Immunosuppressive Drugs and Gut Microbiome: Pharmacokinetic- and Microbiome Diversity Effects
Status:
Recruiting
Trial end date:
2022-12-31
Target enrollment:
Participant gender:
Summary
Kidney transplant recipients of living- and deceased donor grafts and treated with both
mycophenolate mofetil (MMF) and tacrolimus (Tac) will be included. A 12-hour pharmacokinetic
(PK) investigation of both mycophenolate (MPA) and Tac will be performed in pharmacokinetic
steady state conditions between 3 to 8 weeks and one year after transplantation. Feces
samples will be collected before (if possible), 1 week after transplantation and at the day
of the 12-hour PK investigations. Data on dietary intake and physical activity will be
obtained in association with the feces sampling in all patients. Patients will be invited to
a follow-up visit one year after transplantation where the 12-hour PK investigation, feces
sampling, dietary and activity data collection is repeated. Standard follow-up data after
renal transplantations, such as acute rejection episodes, infections, renal function, post
transplant diabetes mellitus (PTDM), protocol biopsies, adherence to immunosuppressive drugs,
graft loss and death will be collected for all patients up to 5 years after transplantation
according to standard schedule at the transplant center.

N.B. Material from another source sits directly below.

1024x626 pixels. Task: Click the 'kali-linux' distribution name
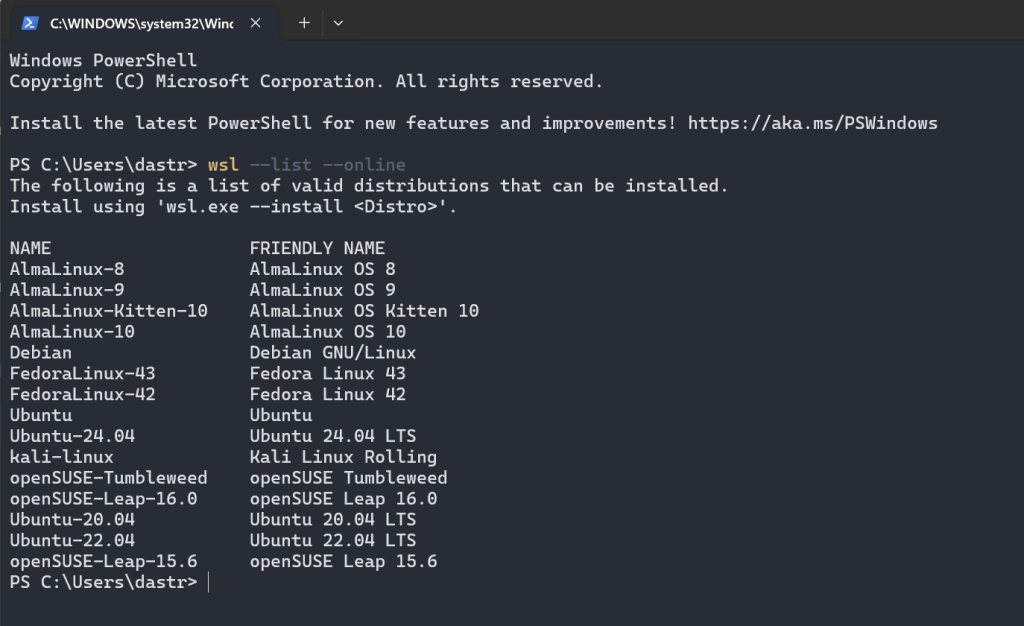click(62, 457)
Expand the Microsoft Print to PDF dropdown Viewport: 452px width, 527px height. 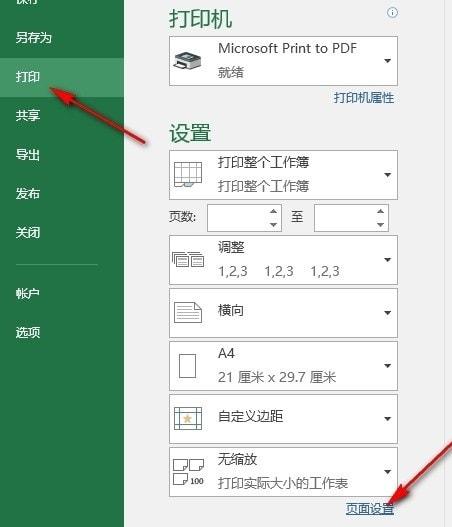coord(283,61)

A subgroup of kidney transplant recipients scheduled for living donor transplantation will be
included before transplantation for pre-transplant investigations in addition to the
investigations after transplantation. These patients will be randomized to either receive one
week of treatment with MMF or Tac before transplantation. Feces samples and a 12-hour PK
investigation will be performed after one week of treatment (before transplantation).